The deployment of 4G, combined with increasing demand for advanced IT services, is set to drive growth in Vietnam’s telecoms sector.
Much of the demand is predicted to come from Vietnam’s rising middle-income segment. It is estimated that at least 33m people in the country – approximately one-third of the population – will fall within the middle- and affluent-earnings brackets by 2020, according to a study by Boston Consulting Group, deepening the potential client pool.
New products and services are also expected to pave the way for increasing opportunities for foreign investors in a market where mobile phone subscription levels are already at near-saturation point. Currently, Vietnam has more than 120m mobile subscriptions, with a penetration rate of around 133%, according to the Vietnam Posts and Telecommunications Group (VNPT).
4G roll-out
Four of Vietnam’s mobile telecoms providers will begin rolling out 4G in 2017 – Viettel Group, MobiFone, Vinaphone and Gtel Mobile – after the government granted them licences for the advanced network service in October. The operators will hold the rights to 4G services until the end of the third quarter of 2024.
The country’s three major telecoms companies – state-owned Viettel Group and MobiFone, and VNPT subsidiary Vinaphone, which together account for 95% of the market – have all run pilot 4G programmes. Vietnam’s fourth main carrier, FPT, has yet to be given approval to take the step up from 3G.

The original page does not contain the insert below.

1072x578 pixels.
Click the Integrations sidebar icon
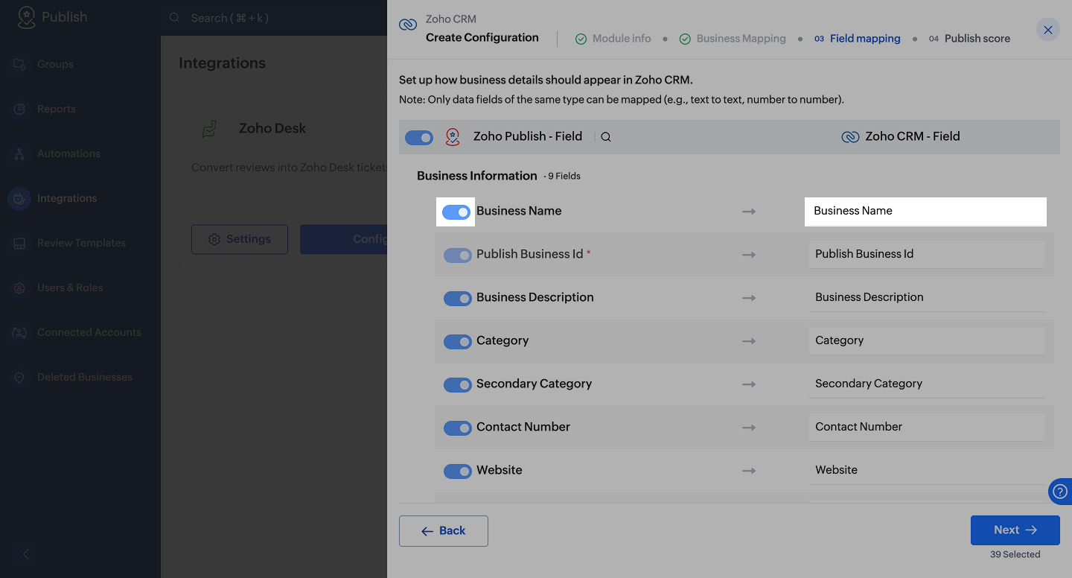19,198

Days after awarding licenses to the three telecoms operators, the government also gave the green light to Gtel, a joint venture between state-run company Global Telecommunications Corporation and Russia’s VimpelCom.
The operators have already moved to put the necessary infrastructure in place to carry-out 4G services, according to press reports, with the service set to be offered on the 1800 MHz band.
The launch should also go some way to advancing the government goal to have at least 95% of the population have access to 3G or 4G services by 2020.
Market shift
The introduction of 4G services is expected to fuel a rise in new products and open opportunities for investors. Currently, out of Vietnam’s 37m 3G subscribers, only 5% have devices, such as phones and handsets, which are compatible with 4G services.
While to date there has been limited opportunities for foreign investment in Vietnam’s telecoms sector, the shifting focus of the industry away from traditional services, such as voice and messaging, towards digital and data products should open doors for investors, according to Tran Manh Hung, chairman of the member council of VNPT.
“With the trend of convergence of telecoms with IT, content sharing and value-added services are now playing increasingly important roles in creating revenues for operators,” he told OBG. “The transformation to digital services has created many opportunities for investors in Vietnam, such as deploying platforms, cloud computing and big data services.”
This transformation means that foreign firms and investors with services that are applicable to the Vietnam market may increasingly look to develop cooperative ventures with local telecoms operators, Tran Manh Hung added.
Opportunity on the horizon
Another avenue for foreign investment in Vietnam’s telecoms sector may be about to open, with the government looking to privatise a partial stake in MobiFone, the country’s second-largest operator.
Under existing regulations, foreign investors can own up to a 49% stake in MobiFone, while VNTP can hold up to a 20% share.
Meanwhile, overseas suitors have already expressed interest, with Singapore’s Singtel, Australia’s Telstra, Malaysia’s Axiata and Norway’s Telenor submitting bids for a stake in MobiFone, according to press reports.
While the line may be long, foreign investors will likely have to wait some time before the share sale takes place, as the proposed MobiFone initial public offering has been deferred a number of times since first mooted at the beginning of the decade.
Should the sale go through, investors would have to raise approximately VND20trn ($895.8m) for a 49% stake in the firm, according to industry estimates.